## Reduce redundancy in set of sequences.

The set of sequences retrieved from our full BLASTing is too large to construct a tree computationally. To circumvent this problem, we'll use a program called CDHIT to reduce highly similar sequences that provide redundant information in our maximum likelihood calculation. `phylogenetics` package has a simple API to use CDHIT from within Python.

In [10]:
from phylogenetics.utils import load_homologset

# Run CDHIT from python
from phylogenetics.cdhit import run_cdhit

We set the redundancy cutoff value to reach a list of roughly 300 sequences. Once the clusters are determined, ideally we want to select representative sequences from those clusters that are known (not hypothetical).
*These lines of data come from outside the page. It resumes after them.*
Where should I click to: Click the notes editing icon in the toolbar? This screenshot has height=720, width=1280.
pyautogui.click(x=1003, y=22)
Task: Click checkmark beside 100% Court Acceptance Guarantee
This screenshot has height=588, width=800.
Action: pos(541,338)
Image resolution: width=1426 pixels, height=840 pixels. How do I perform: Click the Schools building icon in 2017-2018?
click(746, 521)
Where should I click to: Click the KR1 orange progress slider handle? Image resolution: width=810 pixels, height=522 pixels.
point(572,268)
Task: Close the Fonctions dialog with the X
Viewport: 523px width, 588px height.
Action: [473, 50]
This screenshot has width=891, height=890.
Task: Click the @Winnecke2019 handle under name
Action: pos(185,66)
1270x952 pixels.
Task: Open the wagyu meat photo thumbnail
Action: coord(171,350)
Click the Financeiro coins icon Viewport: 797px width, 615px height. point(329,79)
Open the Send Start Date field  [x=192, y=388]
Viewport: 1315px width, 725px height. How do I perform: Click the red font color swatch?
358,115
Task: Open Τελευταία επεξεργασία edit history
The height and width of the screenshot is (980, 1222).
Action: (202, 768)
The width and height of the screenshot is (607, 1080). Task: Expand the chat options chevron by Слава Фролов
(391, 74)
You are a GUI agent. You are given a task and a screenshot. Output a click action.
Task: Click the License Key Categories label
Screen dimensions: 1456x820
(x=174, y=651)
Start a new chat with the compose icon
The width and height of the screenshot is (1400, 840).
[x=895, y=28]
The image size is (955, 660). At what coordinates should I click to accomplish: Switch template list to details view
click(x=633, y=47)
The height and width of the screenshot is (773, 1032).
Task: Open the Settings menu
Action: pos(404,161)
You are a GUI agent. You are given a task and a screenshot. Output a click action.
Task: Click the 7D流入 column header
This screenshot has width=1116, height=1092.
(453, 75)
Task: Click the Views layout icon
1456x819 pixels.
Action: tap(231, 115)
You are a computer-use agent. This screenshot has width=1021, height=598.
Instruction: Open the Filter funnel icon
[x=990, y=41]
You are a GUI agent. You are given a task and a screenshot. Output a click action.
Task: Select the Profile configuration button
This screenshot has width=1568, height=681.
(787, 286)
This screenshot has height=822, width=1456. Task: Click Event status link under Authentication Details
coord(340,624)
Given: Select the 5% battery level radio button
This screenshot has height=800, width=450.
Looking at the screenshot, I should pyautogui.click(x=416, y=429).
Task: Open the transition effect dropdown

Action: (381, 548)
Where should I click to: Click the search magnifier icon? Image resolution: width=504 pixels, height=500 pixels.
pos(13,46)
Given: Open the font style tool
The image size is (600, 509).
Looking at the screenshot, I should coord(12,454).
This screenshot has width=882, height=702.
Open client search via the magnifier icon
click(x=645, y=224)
We'll use the positive keyword argument to select sequences that look like alpha-lytic protease.

In [11]:
redundancy_cutoff = 0.85
representative_names = ("human")

# Load the homolog set
homolog_set = load_homologset("../homologs/03_homologs.pickle")

# Run Cdhit, with representative sequences that have highest rank
clean_homologs = run_cdhit(homolog_set, redund_cutoff=0.85, positive=representative_names)

print("Number of sequences: " + str(len(clean_homologs.homologs)))

Number of sequences: 366


Save these homologs to file.

In [13]:
clean_homologs.write("../homologs/04_clean_homologs.pickle", format="pickle")